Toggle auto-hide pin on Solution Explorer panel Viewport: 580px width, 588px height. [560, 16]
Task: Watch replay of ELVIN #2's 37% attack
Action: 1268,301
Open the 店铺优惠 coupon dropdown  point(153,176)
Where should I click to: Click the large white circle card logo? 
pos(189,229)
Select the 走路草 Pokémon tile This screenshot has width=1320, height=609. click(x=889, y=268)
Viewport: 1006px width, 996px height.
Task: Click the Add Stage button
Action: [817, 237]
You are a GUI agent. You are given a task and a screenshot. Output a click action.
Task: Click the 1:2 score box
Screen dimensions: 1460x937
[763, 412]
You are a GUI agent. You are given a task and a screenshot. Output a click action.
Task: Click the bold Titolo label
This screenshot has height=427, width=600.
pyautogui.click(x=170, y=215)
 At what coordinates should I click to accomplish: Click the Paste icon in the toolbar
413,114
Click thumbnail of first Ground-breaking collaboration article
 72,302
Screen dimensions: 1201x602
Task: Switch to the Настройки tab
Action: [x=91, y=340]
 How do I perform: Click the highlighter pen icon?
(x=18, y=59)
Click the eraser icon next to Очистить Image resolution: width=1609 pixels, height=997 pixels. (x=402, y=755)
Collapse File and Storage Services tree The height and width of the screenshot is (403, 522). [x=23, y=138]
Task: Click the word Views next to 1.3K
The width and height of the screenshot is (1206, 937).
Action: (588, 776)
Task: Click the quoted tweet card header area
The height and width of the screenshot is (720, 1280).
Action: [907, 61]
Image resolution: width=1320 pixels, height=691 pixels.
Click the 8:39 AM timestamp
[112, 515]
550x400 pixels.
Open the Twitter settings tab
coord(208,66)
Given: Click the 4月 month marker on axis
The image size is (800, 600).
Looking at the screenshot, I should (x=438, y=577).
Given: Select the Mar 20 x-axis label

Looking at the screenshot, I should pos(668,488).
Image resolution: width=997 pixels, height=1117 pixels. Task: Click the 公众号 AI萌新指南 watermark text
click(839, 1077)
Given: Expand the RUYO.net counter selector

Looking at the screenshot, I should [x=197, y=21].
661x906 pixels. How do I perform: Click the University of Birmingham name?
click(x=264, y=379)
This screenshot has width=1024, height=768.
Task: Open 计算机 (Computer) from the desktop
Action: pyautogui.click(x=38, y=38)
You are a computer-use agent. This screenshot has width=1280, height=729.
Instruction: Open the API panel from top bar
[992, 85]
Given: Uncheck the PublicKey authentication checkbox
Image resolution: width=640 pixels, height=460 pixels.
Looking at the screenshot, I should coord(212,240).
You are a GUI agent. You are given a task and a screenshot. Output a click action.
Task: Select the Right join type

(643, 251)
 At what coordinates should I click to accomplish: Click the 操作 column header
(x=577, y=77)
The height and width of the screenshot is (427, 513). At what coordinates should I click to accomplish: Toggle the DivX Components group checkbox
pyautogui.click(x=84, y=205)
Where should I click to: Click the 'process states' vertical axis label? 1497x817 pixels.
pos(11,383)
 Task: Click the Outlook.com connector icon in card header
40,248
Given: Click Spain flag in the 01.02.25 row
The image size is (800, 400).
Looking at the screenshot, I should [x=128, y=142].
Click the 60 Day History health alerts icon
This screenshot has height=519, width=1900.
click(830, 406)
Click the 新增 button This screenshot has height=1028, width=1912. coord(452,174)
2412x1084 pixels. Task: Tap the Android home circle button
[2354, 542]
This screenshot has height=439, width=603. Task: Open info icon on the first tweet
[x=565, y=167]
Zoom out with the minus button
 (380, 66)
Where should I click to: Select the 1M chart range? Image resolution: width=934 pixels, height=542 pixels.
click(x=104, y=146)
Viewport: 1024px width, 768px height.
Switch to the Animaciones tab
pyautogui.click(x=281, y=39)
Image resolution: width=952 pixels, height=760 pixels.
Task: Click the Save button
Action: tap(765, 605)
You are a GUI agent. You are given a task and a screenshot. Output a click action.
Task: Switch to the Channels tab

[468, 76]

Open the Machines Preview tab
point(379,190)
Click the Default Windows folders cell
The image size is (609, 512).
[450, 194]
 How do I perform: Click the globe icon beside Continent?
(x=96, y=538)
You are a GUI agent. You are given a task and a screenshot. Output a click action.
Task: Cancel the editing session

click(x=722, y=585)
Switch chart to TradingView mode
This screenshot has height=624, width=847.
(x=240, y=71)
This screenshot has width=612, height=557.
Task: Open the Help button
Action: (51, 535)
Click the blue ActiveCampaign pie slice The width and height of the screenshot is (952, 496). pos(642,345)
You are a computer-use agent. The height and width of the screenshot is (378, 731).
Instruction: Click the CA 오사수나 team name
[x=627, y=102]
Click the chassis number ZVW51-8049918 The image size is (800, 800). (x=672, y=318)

### Work required
Look in the material above for the line with "Task: Click the word Views next to 1.3K" and the line with "550x400 pixels.", and transcribe exactly those lines and all lines between them, nothing more.

### Exercise output
Task: Click the word Views next to 1.3K
The width and height of the screenshot is (1206, 937).
Action: (588, 776)
Task: Click the quoted tweet card header area
The height and width of the screenshot is (720, 1280).
Action: [907, 61]
Image resolution: width=1320 pixels, height=691 pixels.
Click the 8:39 AM timestamp
[112, 515]
550x400 pixels.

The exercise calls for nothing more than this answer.